» SOURCE INFORMATION:

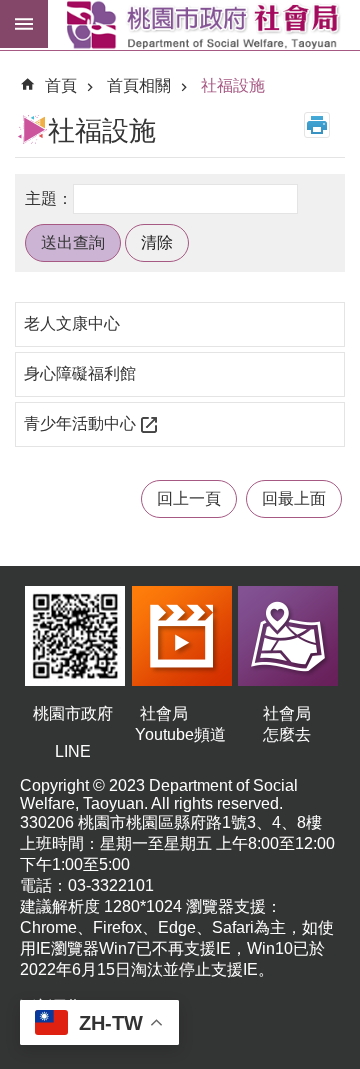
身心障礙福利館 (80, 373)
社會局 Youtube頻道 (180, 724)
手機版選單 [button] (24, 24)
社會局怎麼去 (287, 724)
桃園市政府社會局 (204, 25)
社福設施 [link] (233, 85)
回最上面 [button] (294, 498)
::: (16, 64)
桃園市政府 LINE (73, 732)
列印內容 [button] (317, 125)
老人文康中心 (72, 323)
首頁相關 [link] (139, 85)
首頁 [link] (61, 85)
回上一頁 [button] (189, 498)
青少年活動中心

» EXERCISE AIM: Pictures omitted, give the entries again exactly.

» SOLUTION:
身心障礙福利館 (80, 373)
社會局 Youtube頻道 (180, 724)
手機版選單 [button] (24, 24)
社會局怎麼去 (287, 724)
桃園市政府社會局 (204, 25)
社福設施 [link] (233, 85)
回最上面 [button] (294, 498)
::: (16, 64)
桃園市政府 LINE (73, 732)
列印內容 [button] (317, 125)
老人文康中心 (72, 323)
首頁相關 [link] (139, 85)
首頁 [link] (61, 85)
回上一頁 [button] (189, 498)
青少年活動中心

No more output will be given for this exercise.